The assault of spring after loss 17/52

April 24, 2022

 

There is no greater sorrow than to recall happiness in times of misery  

~Dante Alighieri  

Week 17: The assault of spring after loss

The brutal winter of 1993 uncovered the harshness of life with the death of my five-year-old son Ryan. The stark and frigid winter mirrored the hollow space, I was in. If any season could describe death, winter would be it.  But when the first hints of spring began appearing so early in my grief, it revealed the cruel reality that life went on. Spring exposed a new beginning that I was not prepared for. Each bud displayed the promise of a new day, with the warm air another contradiction to the bitter cold. 

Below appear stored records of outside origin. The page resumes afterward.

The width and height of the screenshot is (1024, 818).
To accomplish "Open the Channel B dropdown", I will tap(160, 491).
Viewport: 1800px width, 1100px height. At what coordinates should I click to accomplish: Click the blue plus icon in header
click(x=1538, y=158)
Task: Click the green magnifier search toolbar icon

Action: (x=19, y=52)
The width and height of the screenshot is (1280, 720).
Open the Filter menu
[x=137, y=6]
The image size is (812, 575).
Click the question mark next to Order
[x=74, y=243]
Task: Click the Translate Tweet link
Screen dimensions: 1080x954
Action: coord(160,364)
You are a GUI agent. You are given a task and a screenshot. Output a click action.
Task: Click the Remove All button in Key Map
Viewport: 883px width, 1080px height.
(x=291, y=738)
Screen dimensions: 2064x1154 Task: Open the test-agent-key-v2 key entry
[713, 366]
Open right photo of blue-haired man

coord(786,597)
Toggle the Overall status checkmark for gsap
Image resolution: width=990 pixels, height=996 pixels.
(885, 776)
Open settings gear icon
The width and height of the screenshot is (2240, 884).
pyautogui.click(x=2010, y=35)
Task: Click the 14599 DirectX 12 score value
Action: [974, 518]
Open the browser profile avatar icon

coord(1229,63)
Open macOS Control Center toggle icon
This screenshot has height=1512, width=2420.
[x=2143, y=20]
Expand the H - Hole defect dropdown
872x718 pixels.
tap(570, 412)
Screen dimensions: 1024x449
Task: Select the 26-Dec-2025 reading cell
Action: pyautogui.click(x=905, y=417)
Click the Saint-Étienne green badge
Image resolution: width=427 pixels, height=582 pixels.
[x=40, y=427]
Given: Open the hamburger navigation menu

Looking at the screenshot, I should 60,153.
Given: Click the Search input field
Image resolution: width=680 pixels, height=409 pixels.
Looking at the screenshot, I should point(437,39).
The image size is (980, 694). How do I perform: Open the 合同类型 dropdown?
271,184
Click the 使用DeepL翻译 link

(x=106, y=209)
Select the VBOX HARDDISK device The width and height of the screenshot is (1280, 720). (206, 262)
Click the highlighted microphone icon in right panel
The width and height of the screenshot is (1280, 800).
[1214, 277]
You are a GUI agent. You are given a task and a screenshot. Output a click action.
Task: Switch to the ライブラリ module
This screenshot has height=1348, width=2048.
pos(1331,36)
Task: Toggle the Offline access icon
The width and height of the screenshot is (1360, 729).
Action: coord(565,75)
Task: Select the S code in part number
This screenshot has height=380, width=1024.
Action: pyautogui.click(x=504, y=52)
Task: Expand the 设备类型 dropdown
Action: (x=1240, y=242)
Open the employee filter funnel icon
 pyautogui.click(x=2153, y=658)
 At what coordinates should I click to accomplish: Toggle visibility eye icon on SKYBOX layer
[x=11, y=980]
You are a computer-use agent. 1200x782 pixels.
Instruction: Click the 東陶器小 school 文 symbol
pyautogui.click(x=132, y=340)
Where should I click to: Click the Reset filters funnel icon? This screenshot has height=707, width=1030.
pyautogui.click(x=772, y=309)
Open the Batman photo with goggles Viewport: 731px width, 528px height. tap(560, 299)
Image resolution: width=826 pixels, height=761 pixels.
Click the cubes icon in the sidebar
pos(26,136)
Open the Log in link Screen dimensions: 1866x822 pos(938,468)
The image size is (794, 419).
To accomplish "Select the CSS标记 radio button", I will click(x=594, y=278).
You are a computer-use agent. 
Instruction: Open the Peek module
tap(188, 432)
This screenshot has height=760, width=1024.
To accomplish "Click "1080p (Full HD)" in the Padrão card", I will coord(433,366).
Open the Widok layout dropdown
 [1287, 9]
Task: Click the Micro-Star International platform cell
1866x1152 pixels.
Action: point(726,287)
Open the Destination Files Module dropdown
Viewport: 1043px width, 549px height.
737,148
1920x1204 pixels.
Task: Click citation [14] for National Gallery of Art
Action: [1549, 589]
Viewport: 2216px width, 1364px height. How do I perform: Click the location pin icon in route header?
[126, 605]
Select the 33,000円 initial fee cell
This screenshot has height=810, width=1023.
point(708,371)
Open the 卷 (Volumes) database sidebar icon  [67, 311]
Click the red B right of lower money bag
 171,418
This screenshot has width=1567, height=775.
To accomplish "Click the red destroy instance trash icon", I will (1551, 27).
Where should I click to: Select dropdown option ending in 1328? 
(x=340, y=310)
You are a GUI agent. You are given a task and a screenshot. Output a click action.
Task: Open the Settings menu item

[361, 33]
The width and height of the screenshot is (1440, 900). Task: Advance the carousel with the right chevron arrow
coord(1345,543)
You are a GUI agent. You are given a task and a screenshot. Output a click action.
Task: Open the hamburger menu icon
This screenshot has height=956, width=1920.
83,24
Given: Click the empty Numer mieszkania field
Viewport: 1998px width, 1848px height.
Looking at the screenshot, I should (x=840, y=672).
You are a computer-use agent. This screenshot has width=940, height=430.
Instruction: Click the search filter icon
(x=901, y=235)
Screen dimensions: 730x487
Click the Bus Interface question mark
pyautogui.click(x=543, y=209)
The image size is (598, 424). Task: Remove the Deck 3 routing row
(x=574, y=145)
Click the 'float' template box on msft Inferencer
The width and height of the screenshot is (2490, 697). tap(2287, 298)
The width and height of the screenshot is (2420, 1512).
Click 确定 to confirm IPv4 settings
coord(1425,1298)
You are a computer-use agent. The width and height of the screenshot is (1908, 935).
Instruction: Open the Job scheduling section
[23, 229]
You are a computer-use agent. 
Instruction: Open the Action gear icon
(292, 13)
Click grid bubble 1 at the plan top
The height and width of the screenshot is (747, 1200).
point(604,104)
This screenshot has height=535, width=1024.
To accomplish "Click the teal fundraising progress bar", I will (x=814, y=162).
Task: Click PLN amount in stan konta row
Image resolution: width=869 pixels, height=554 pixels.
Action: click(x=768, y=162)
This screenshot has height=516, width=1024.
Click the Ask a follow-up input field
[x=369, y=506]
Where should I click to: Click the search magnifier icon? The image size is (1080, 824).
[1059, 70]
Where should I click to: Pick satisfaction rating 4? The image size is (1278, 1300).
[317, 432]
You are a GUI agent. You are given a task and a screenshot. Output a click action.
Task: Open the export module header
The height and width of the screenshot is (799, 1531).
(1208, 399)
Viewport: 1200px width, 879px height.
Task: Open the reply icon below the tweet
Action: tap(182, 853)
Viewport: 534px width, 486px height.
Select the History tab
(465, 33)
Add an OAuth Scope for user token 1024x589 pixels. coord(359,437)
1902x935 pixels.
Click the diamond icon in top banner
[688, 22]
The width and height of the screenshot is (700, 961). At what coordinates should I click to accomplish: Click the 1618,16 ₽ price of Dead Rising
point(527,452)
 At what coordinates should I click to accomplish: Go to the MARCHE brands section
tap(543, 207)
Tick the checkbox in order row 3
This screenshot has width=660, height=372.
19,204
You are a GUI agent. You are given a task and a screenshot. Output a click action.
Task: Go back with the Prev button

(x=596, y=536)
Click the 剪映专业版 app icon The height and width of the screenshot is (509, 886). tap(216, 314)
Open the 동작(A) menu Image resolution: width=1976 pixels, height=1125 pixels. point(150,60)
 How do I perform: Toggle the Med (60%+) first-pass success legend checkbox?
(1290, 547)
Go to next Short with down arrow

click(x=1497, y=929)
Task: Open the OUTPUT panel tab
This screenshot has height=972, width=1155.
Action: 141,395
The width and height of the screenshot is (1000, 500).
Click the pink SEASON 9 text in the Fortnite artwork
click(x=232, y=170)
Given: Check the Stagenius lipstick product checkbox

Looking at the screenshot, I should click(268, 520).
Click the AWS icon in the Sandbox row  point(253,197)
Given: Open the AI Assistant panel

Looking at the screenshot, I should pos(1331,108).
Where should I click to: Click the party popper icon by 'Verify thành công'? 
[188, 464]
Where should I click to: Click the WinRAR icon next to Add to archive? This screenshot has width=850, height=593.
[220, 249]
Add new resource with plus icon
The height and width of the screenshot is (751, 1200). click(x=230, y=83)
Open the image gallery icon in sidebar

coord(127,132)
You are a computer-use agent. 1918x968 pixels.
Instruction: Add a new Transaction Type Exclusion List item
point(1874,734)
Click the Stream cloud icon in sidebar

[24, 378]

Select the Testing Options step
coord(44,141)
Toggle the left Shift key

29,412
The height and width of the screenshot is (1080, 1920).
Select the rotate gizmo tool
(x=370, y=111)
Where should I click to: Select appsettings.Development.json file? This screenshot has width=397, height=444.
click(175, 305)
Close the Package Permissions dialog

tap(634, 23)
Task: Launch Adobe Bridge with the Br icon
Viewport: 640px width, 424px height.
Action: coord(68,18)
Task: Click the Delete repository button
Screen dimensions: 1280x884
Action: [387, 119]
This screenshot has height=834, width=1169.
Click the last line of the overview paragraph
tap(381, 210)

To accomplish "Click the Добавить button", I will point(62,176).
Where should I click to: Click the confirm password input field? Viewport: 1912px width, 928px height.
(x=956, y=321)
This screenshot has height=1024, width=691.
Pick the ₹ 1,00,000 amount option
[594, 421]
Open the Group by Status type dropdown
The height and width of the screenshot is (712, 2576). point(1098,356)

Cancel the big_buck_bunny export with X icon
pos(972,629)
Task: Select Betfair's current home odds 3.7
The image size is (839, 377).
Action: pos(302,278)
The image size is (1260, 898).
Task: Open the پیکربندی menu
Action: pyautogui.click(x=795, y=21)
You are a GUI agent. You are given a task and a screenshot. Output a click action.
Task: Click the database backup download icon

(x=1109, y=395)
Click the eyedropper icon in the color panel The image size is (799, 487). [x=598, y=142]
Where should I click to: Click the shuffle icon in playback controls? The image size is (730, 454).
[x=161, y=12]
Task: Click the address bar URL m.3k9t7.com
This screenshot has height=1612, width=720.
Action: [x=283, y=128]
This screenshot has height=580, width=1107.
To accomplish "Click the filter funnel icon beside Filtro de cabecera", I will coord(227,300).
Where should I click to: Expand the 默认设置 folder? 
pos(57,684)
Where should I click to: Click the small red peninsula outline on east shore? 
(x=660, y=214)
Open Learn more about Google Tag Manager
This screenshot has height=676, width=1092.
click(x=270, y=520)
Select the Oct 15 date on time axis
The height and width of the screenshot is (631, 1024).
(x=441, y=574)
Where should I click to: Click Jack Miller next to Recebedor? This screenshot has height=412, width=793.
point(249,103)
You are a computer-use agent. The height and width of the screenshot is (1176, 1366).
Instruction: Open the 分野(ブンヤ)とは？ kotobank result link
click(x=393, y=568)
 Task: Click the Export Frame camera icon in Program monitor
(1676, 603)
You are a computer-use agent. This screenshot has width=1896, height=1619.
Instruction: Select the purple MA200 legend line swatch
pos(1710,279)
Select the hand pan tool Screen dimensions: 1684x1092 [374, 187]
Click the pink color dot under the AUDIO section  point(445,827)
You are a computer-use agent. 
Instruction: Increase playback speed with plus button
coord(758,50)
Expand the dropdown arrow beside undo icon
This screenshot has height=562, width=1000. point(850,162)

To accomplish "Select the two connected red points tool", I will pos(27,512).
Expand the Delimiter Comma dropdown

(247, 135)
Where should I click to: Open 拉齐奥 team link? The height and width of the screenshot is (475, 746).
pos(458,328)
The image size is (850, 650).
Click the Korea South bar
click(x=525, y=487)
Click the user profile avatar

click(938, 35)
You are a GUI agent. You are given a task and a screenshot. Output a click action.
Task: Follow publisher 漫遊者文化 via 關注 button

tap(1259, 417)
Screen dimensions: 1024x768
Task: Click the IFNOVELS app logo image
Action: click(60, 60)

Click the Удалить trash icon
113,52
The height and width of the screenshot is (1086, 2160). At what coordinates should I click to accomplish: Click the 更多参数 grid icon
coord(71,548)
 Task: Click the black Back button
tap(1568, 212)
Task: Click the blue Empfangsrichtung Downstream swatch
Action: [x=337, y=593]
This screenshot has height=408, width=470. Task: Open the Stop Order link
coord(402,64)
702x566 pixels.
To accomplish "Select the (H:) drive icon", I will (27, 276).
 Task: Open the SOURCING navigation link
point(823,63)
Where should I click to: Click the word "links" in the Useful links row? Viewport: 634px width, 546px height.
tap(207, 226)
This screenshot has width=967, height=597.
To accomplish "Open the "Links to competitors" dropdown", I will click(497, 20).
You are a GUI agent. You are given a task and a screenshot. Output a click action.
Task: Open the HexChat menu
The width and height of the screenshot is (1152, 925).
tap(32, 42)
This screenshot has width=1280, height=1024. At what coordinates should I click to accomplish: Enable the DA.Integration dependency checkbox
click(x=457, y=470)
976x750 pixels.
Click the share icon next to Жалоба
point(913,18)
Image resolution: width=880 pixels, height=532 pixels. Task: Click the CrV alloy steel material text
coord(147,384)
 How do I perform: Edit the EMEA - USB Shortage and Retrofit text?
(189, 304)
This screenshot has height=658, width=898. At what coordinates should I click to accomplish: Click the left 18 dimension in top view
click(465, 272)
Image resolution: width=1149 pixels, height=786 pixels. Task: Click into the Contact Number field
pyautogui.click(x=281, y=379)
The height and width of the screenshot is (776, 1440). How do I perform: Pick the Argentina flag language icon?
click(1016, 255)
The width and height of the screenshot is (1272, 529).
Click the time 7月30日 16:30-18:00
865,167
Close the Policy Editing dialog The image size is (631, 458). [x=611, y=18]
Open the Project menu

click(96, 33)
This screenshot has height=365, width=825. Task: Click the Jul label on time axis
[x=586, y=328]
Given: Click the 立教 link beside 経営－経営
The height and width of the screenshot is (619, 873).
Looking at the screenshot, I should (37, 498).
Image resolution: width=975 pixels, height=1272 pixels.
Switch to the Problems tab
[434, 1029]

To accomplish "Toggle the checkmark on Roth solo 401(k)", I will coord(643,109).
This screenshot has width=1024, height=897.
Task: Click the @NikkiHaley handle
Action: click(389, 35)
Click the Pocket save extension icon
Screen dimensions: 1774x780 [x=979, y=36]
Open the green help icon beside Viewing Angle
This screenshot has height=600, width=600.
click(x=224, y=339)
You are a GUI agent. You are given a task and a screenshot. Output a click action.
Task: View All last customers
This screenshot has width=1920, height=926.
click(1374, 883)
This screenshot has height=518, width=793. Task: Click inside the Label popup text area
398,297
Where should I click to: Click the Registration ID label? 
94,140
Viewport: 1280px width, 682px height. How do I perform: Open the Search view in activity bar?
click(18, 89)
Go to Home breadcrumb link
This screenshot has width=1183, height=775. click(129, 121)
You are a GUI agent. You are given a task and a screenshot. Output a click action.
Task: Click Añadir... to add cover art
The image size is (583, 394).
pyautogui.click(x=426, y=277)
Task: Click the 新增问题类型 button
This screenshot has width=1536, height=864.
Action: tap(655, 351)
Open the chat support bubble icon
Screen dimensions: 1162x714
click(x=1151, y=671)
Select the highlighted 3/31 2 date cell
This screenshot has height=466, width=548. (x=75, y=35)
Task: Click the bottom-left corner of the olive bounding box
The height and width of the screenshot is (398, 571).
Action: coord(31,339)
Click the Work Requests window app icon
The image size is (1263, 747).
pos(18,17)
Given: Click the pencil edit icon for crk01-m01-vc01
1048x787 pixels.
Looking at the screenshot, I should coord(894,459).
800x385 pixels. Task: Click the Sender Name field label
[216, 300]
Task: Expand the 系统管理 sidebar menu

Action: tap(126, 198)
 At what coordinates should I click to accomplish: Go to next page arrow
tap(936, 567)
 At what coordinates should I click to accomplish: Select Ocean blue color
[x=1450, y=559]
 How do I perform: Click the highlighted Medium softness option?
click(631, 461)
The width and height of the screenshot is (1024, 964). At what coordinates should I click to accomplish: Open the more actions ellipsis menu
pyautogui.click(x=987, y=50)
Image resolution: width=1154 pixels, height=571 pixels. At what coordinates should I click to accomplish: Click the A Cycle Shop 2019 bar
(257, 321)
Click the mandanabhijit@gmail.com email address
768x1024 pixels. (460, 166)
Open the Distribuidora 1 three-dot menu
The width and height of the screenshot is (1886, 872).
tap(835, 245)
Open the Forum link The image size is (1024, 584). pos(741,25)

We were in the process of moving when Ryan died. Our house had sold, and the move date was set. This strange transition made grief even more overwhelming. In our new home, Ryan had already chosen his bedroom and now, as I walk past this space it echoes with emptiness. Pausing, I listen for his laughter that does not come and force myself to walk down the stairs. My survival is hinged by the tasks that come with a new home and a new habit of going through the motions. As I move through the promise of spring and the hope that comes with a new home, I collapse in grief. Every moment that could provide a rush of joy was instantly followed by an avalanche of guilt.  I don't know how to live.

The impact of these raw emotions makes my ability to process any grief even more confusing. How would I ever know happiness in this new space when my son has died? Each day becoming more tangled in the web that is grief. Unable to comprehend how I would survive. Stumbling through this pain I sought ways to cope. With my inability to sleep, a habit of reading to exhaustion became a part of my night. This provided an escape from the reality of my world. 

Each season delivered a rush of panic as I wondered how I would cope, and I often wonder if our moving from the last home with Ryan transformed my grief in other ways?  My joy remained connected to guilt for many years, and the arrival of spring still causes me to pause and remember how my world had fallen apart while the flowers of spring still bloomed.